Дора и впрямь могла уболтать кого угодно, – эту простую истину Люпин осознал, когда по прошествии нескольких часов, заметив поблёскивающую сквозь щель занавесок луну, внезапно почувствовал, что скупой рассказ о его скитаниях вылился в полноразмерный роман-эпопею – с не менее обширными комментариями от юной Тонкс. И глядя в её горящие глаза не менее ясно осознал, что прерваться не получится – да уже и не хочется.
Не то чтобы Ремус ожидал хоть какой-то удачи, но всё-таки в который раз возвращаться с отказом было обидно. Но, в конце концов, «оборотень уже двадцать седьмой год, никого пока не покусал» вряд ли считается положительной характеристикой.
Мимо прошла молодёжная компания, занятая бурным обсуждением. Люпин, отойдя в сторону, с лёгкой ностальгией оглянулся на удаляющихся ребят. И замер, случайно натолкнувшись на подозрительно знакомый взгляд.
Ремус моргнул и сощурился, пристально вглядываясь в толпу, но никого знакомого так и не увидел.

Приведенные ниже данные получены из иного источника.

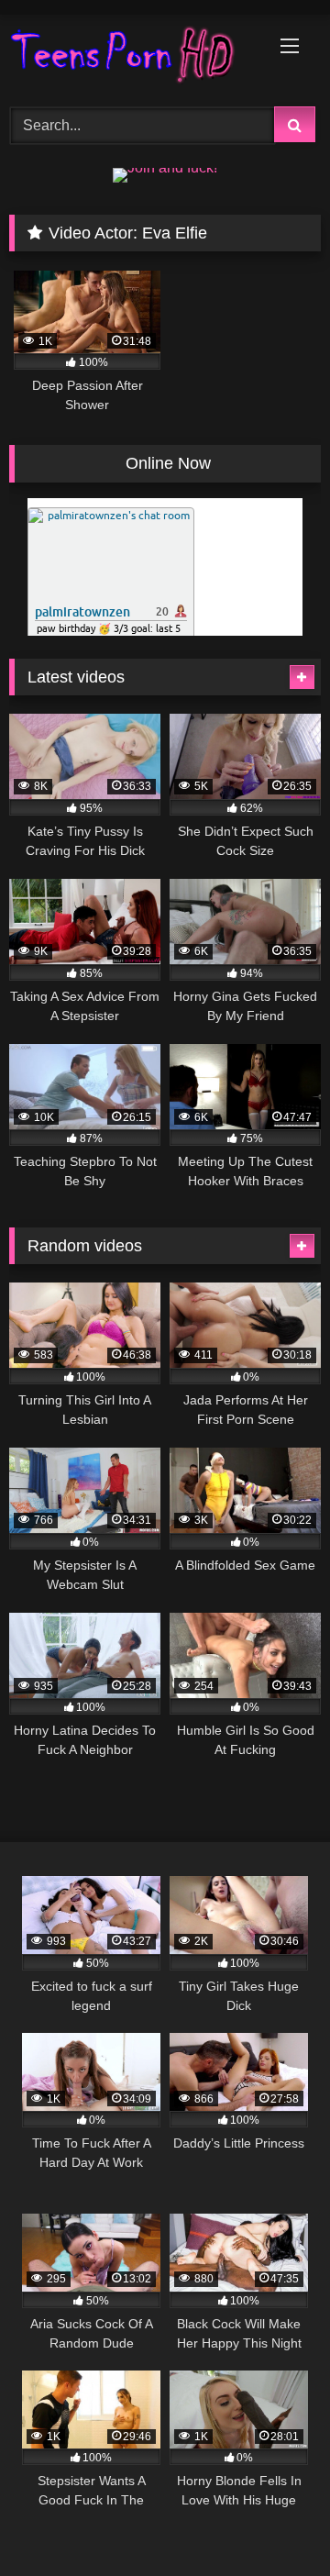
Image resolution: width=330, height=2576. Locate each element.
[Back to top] (273, 2521)
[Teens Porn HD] (135, 58)
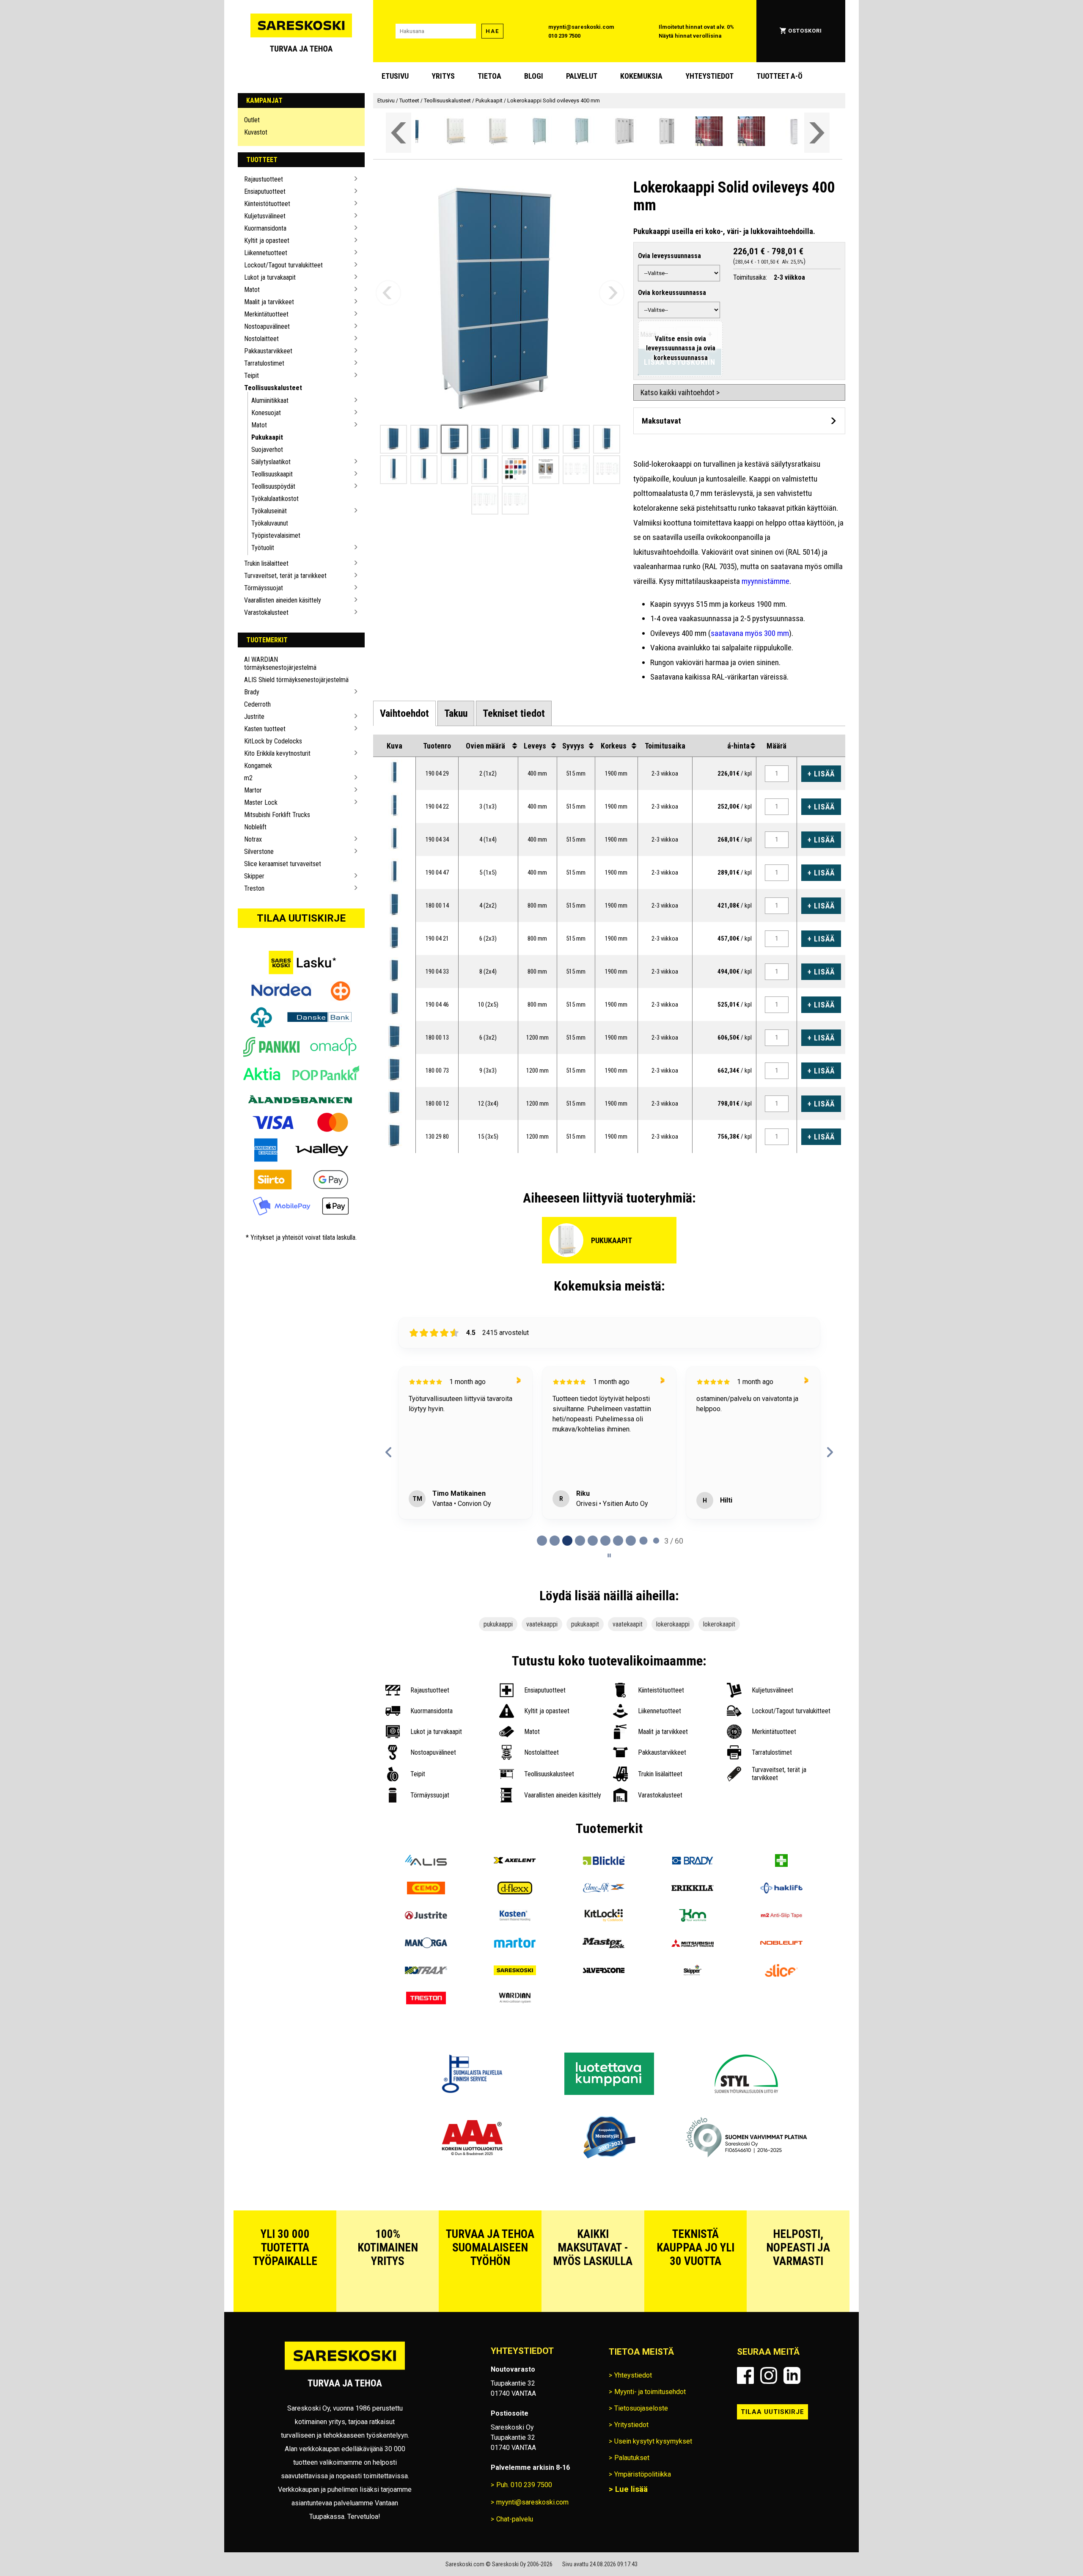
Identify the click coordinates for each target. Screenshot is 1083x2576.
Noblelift (255, 827)
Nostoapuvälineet (267, 326)
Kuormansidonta (265, 228)
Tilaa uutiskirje (301, 918)
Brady (251, 692)
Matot (252, 290)
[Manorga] (426, 1944)
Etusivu (395, 76)
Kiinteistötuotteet (267, 204)
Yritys (443, 76)
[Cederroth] (781, 1861)
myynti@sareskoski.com (581, 27)
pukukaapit (585, 1624)
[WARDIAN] (514, 1999)
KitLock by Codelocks (273, 741)
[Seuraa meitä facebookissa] (745, 2375)
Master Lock (261, 802)
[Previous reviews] (389, 1452)
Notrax (253, 839)
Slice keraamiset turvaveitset (282, 864)
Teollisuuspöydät (273, 486)
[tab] (404, 713)
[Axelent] (514, 1861)
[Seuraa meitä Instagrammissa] (768, 2375)
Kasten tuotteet (265, 729)
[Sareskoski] (514, 1971)
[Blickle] (603, 1861)
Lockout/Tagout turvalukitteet (283, 265)
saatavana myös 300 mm (750, 633)
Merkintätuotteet (266, 314)
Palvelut (581, 76)
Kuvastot (255, 132)
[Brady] (692, 1861)
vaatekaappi (542, 1624)
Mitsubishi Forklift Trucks (277, 815)
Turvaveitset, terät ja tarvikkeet (285, 576)
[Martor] (514, 1944)
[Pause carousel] (609, 1555)
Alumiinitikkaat (270, 400)
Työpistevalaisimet (275, 535)
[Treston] (426, 1999)
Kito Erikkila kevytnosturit (277, 753)
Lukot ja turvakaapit (270, 277)
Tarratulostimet (264, 363)
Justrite (254, 717)
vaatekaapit (628, 1624)
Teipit (251, 376)
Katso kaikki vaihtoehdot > (680, 392)
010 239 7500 (564, 36)
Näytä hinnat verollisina (690, 36)
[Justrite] (426, 1916)
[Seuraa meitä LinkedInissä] (791, 2375)
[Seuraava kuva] (611, 292)
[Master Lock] (603, 1944)
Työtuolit (262, 548)
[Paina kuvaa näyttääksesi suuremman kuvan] (394, 772)
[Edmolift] (603, 1889)
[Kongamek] (692, 1916)
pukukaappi (498, 1624)
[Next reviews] (830, 1452)
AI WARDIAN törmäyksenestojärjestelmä (280, 663)
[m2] (781, 1916)
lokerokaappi (673, 1624)
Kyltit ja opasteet (266, 241)
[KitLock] (603, 1916)
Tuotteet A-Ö (779, 76)
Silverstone (259, 852)
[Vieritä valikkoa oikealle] (817, 133)
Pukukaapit (267, 437)
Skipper (254, 876)
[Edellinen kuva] (388, 292)
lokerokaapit (719, 1624)
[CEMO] (426, 1889)
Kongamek (258, 766)
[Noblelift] (781, 1944)
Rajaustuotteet (263, 179)
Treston (254, 888)
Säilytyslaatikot (271, 462)
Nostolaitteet (261, 339)
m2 (248, 778)
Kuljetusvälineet (265, 216)
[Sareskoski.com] (344, 2369)
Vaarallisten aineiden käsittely (282, 600)
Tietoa (489, 76)
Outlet (252, 120)
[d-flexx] (514, 1889)
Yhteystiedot (709, 76)
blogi (533, 76)
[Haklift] (781, 1889)
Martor (253, 790)
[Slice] (781, 1971)
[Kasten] (514, 1916)
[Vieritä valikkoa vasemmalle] (398, 133)
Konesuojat (266, 413)
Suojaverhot (267, 450)
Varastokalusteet (266, 612)
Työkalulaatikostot (275, 499)
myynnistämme (765, 581)
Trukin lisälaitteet (266, 563)
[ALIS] (426, 1861)
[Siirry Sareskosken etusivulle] (301, 31)
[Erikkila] (692, 1889)
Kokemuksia (641, 76)
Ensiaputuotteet (265, 191)
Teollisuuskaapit (272, 474)
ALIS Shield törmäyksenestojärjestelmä (296, 680)
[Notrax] (426, 1971)
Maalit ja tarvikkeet (269, 302)
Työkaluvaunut (269, 523)
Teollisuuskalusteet (273, 388)
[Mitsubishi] (692, 1944)
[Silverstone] (603, 1971)
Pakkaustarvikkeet (268, 351)
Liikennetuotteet (265, 253)
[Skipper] (692, 1971)
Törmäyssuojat (263, 588)
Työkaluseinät (269, 511)
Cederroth (257, 704)
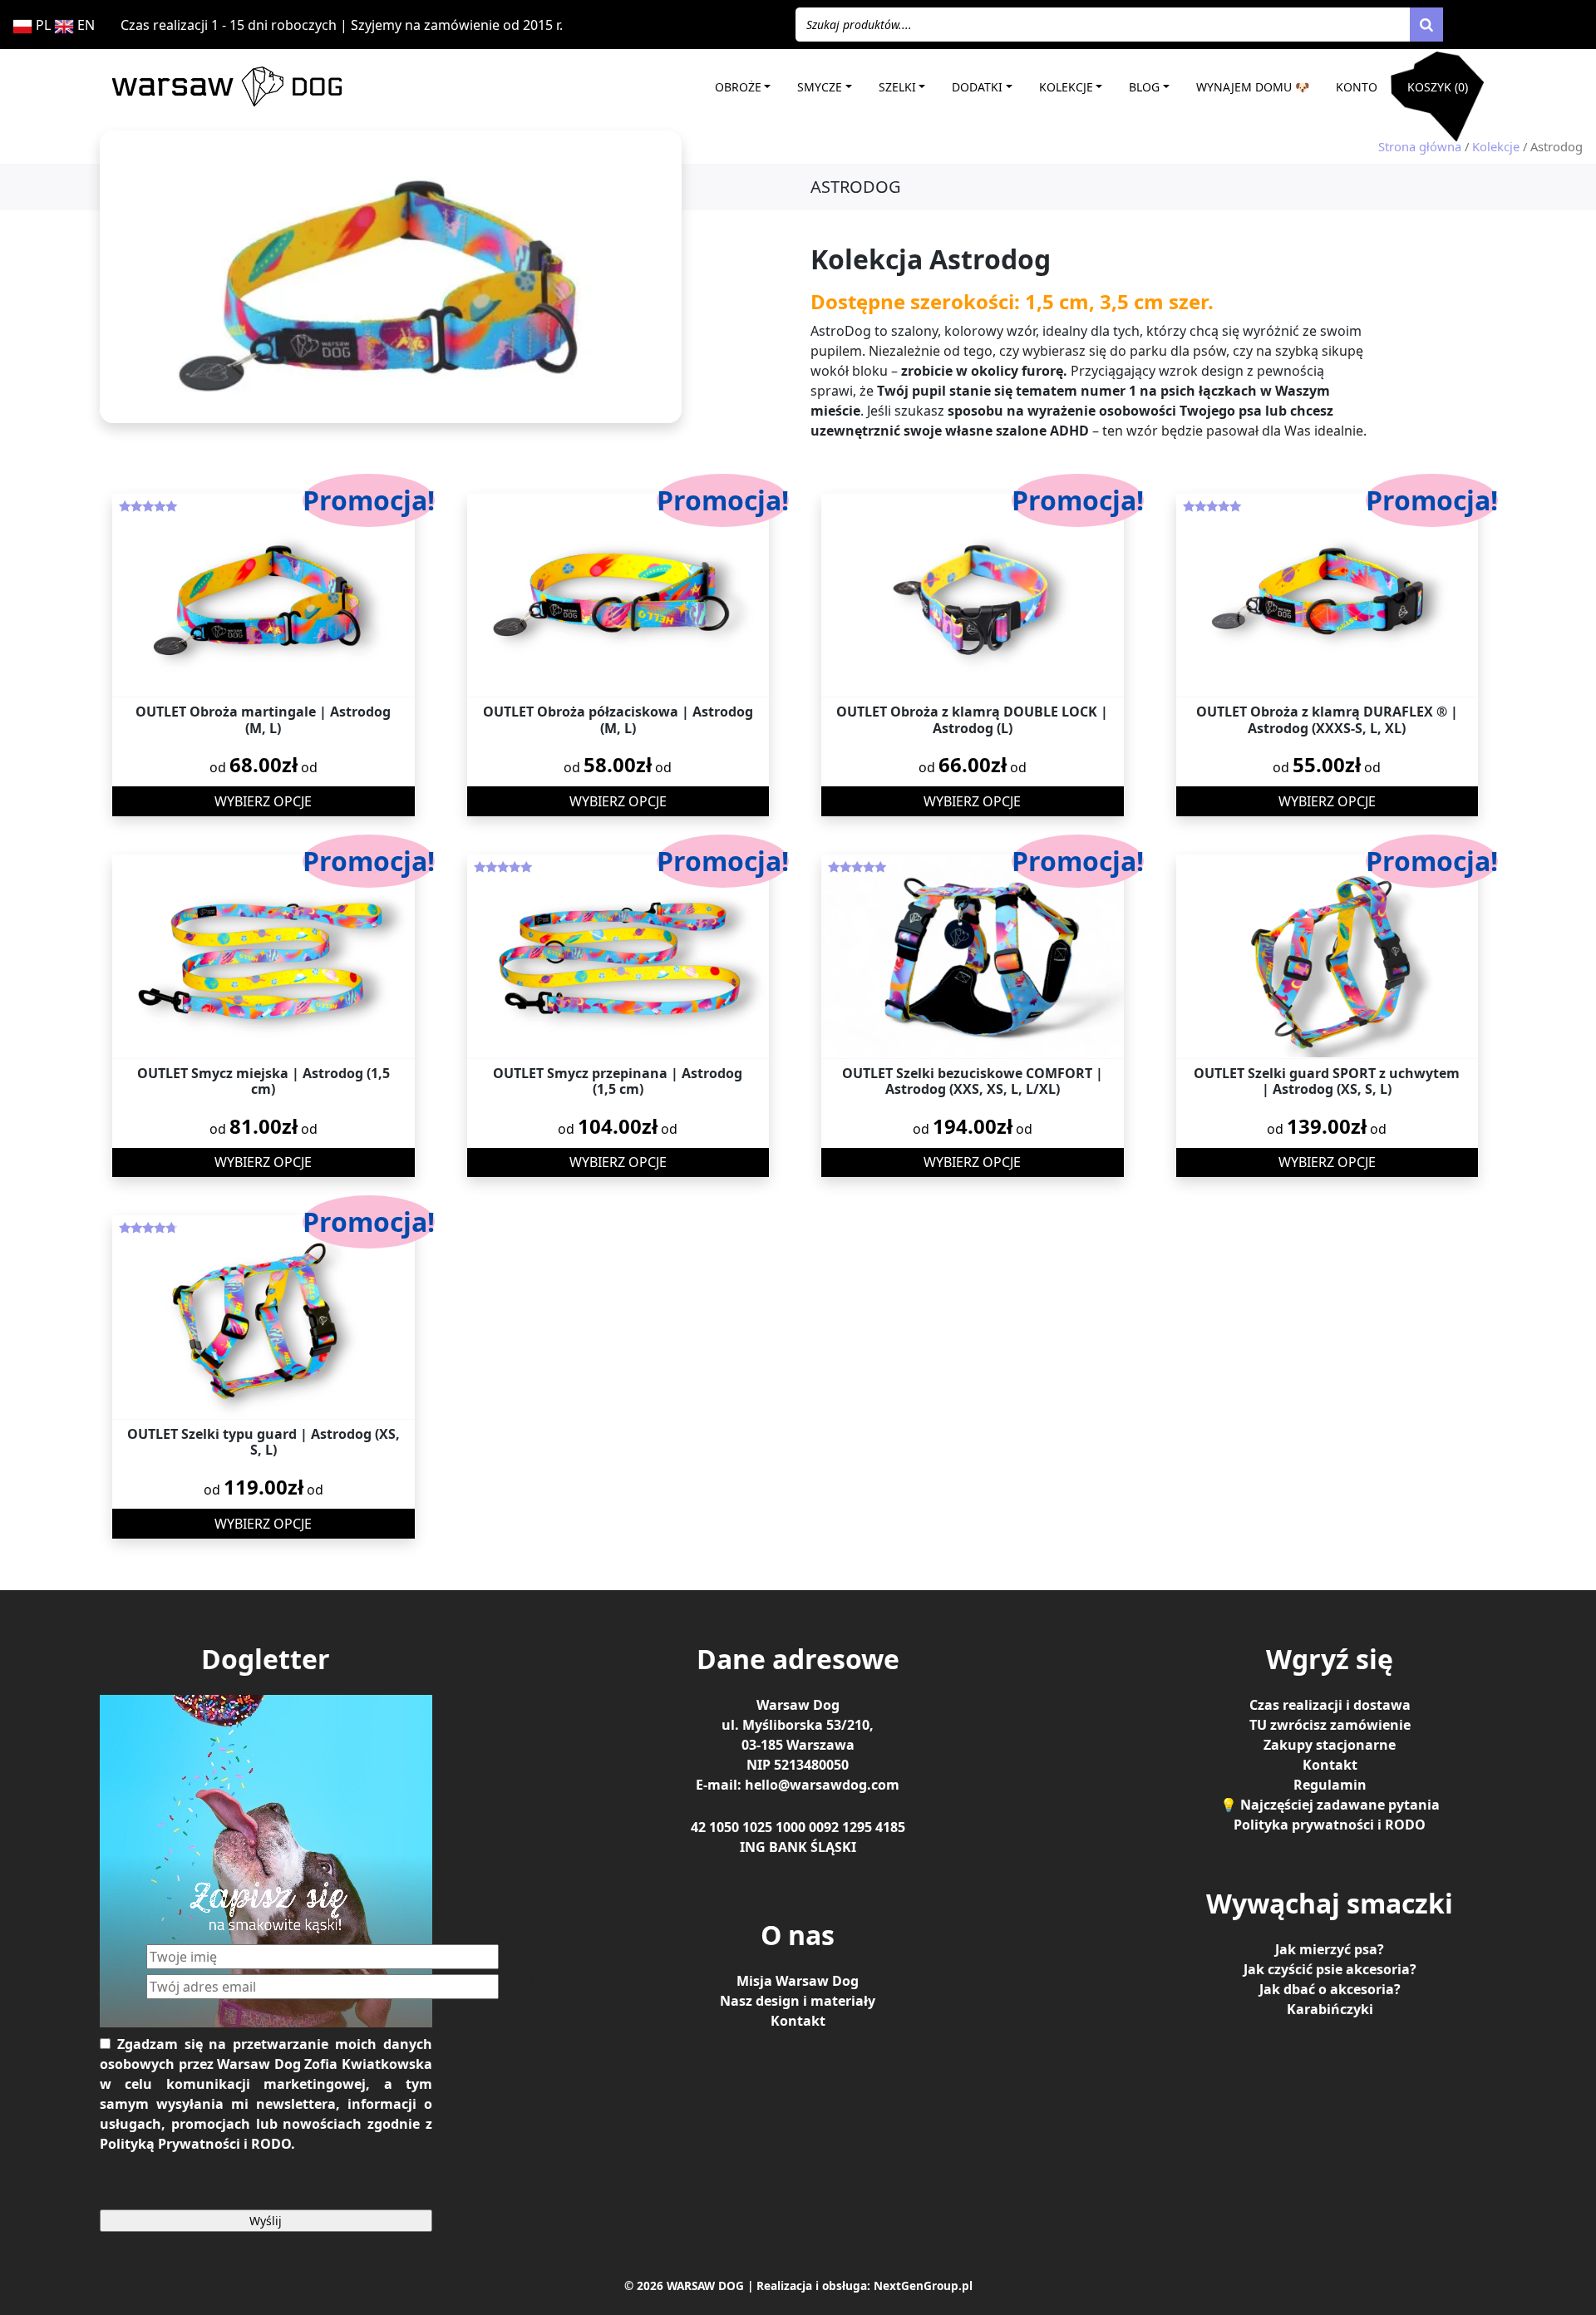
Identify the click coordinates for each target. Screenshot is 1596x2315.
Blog (1144, 87)
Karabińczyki (1330, 2009)
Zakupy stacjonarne (1330, 1745)
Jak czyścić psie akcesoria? (1330, 1969)
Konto (1356, 87)
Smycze (819, 87)
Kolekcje (1066, 87)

До тех пор, пока из людского потока не вынырнула хрупкая фигурка, которая буквально на ходу меняла облик.
– Привет! – Нимфадора Тонкс широко улыбнулась перед самым его носом. – Вот уж не ожидала тебя здесь встретить!
– Взаимно, – признался Люпин со смешком. – Позволишь поинтересоваться, чем ты так занята?
Дора небрежно махнула рукой.
– Так, задержалась после занятий. А ты?
– Как и всегда, возвращаюсь домой до следующего собеседования, – сыронизировал Ремус. Тонкс раздражённо фыркнула.
– Идиоты, – вынесла она безапелляционный вердикт. Люпин качнул головой, но невольно улыбнулся.
– Но с другой стороны, это значит, что тебе нечем заняться... – задумчиво произнесла Дора, – а значит, ты вполне можешь составить мне компанию в чаепитии.
– А твои коллеги не обидятся на твоё внезапное исчезновение? – осторожно спросил тот.
– Не думаю, – отозвалась Тонкс. – И потом: эти физиономии я вижу почти каждый день, а тебя – хорошо если раз в год к родителям на обед заскочишь! И это при том, что я готова поспорить, что новостей у тебя больше – и куда более интересных.
На площади Гриммо, почти у самого Сириусова дома его хрипло окликнул чей-то женский голос. Ремус обернулся и увидел ковыляющую старушку в цветастом шарфе.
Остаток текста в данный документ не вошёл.